• _WHAT NEEDS TO BE DONE_
Below are some records. Quote exactly the lines from the one that contains "Where should I" through the last, both included, and leave out the pictures.

****

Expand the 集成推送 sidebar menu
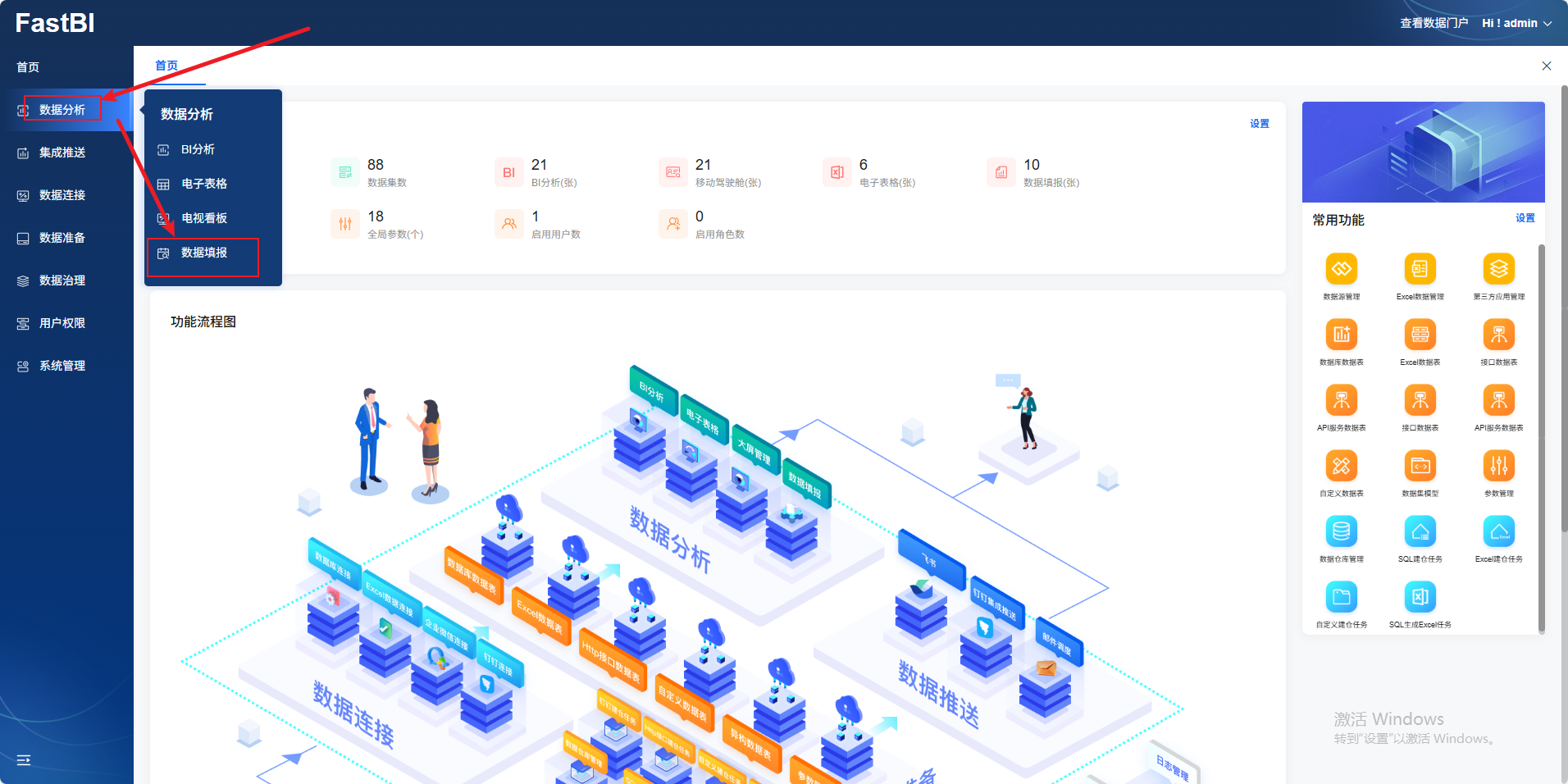The width and height of the screenshot is (1568, 784). 62,153
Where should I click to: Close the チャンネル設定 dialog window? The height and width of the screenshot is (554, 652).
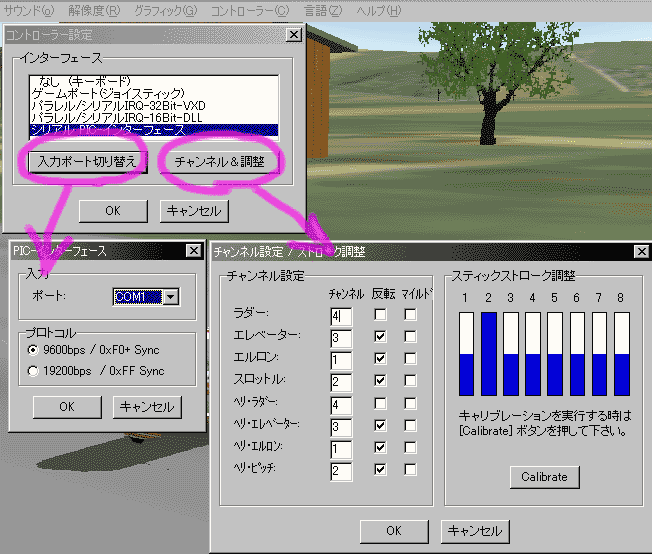coord(638,253)
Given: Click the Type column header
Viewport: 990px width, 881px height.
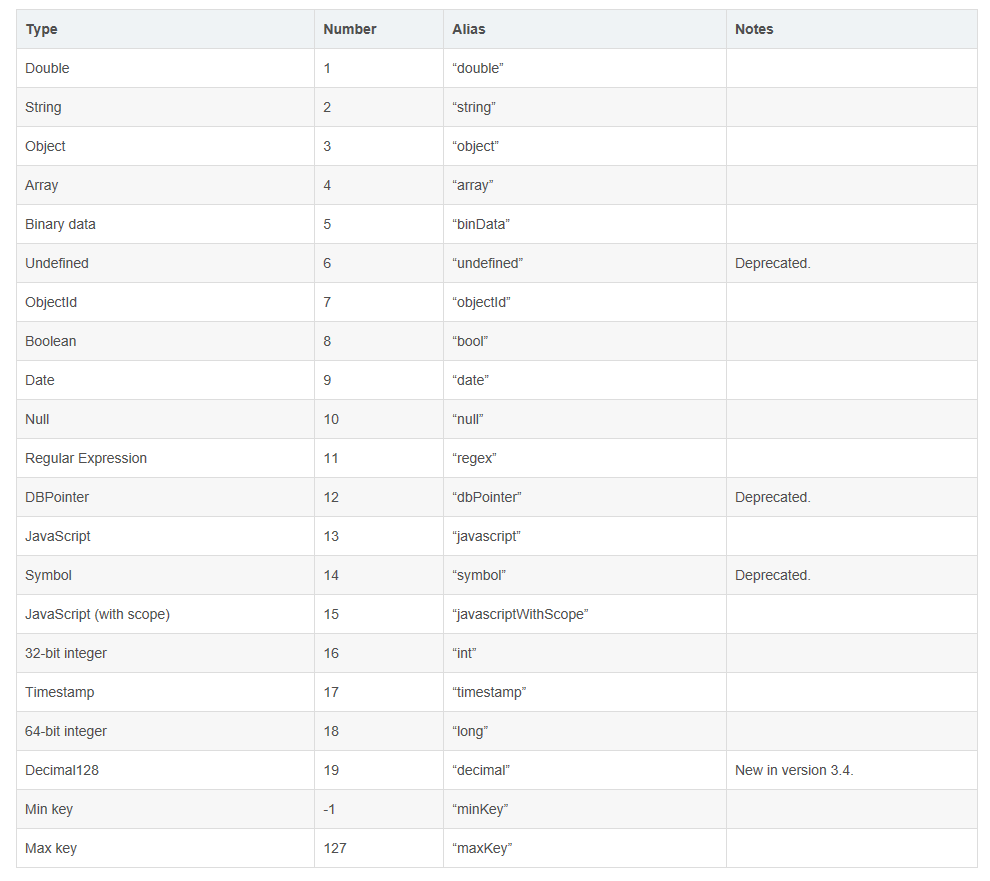Looking at the screenshot, I should pyautogui.click(x=41, y=29).
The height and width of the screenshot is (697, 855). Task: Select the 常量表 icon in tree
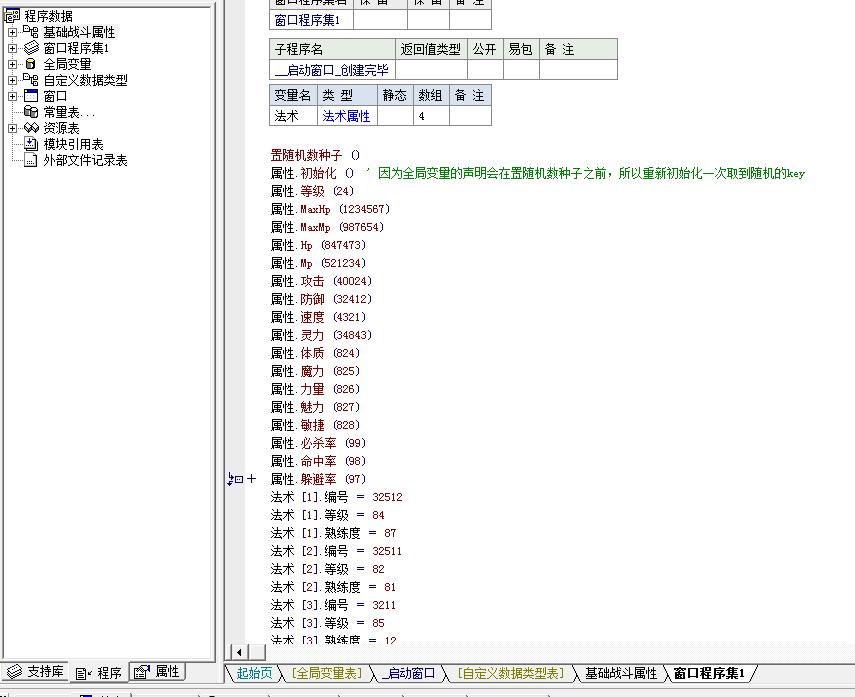coord(31,112)
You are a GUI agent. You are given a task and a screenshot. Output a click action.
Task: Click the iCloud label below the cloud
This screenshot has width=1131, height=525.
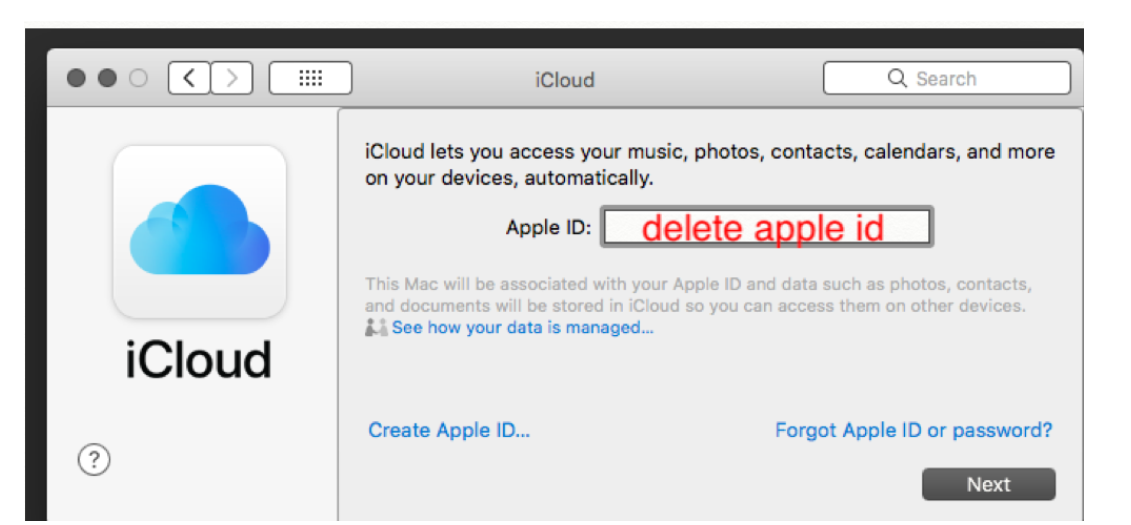(199, 360)
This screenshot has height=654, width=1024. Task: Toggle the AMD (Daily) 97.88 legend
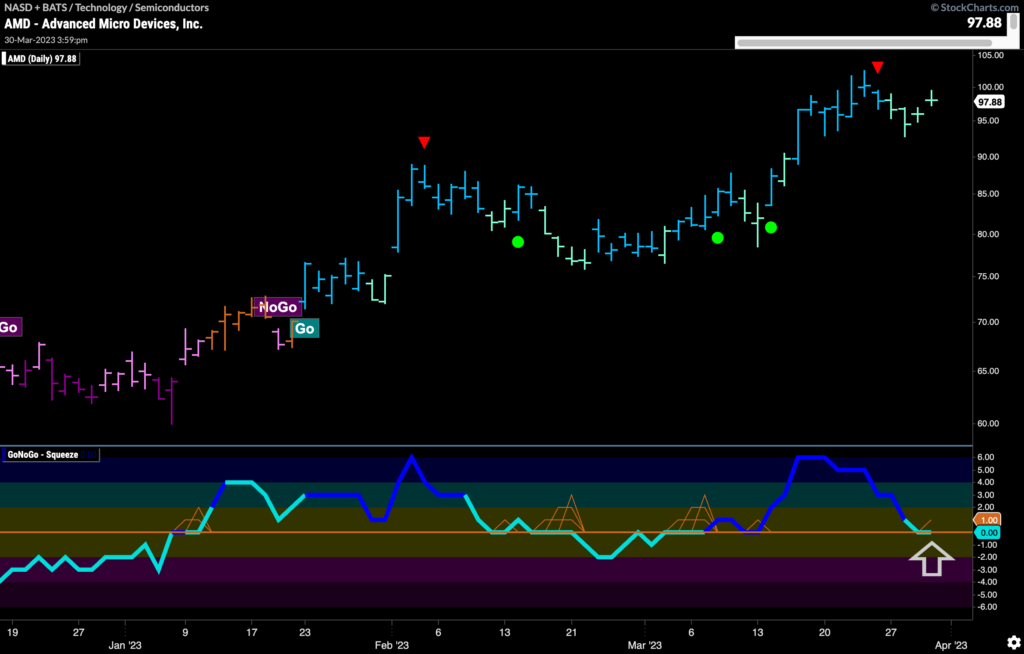coord(42,59)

****

• _THE COMPLETED TASK_
Where should I click to: Close the チャンネル設定 dialog window? The height and width of the screenshot is (554, 652).
coord(638,253)
Given: Click the Type column header
Viewport: 990px width, 881px height.
Looking at the screenshot, I should pyautogui.click(x=41, y=29).
The height and width of the screenshot is (697, 855). Task: Select the 常量表 icon in tree
coord(31,112)
You are a GUI agent. You are given a task and a screenshot. Output a click action.
Task: Click the iCloud label below the cloud
This screenshot has width=1131, height=525.
(199, 360)
This screenshot has height=654, width=1024. Task: Toggle the AMD (Daily) 97.88 legend
coord(42,59)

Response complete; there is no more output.